Task prompt:
Where the listing below reaches the line containing "You are a computer-use", start writing out lines exactly, and stop once the line containing "Instruction: Select the Intensity label text" has been written.

** Source material follows **

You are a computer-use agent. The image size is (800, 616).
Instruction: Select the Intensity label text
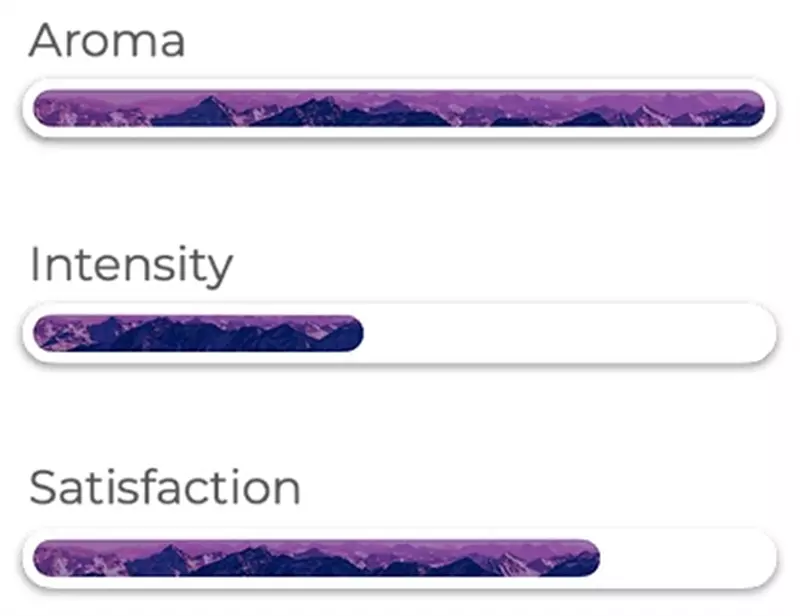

** End of Source material **
** Source material follows **

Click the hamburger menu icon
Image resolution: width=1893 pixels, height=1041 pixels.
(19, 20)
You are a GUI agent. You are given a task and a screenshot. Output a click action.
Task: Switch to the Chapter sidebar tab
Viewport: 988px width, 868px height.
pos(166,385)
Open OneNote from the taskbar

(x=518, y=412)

** End of Source material **

Exercise result:
You are a computer-use agent. The image size is (800, 616).
Instruction: Select the Intensity label text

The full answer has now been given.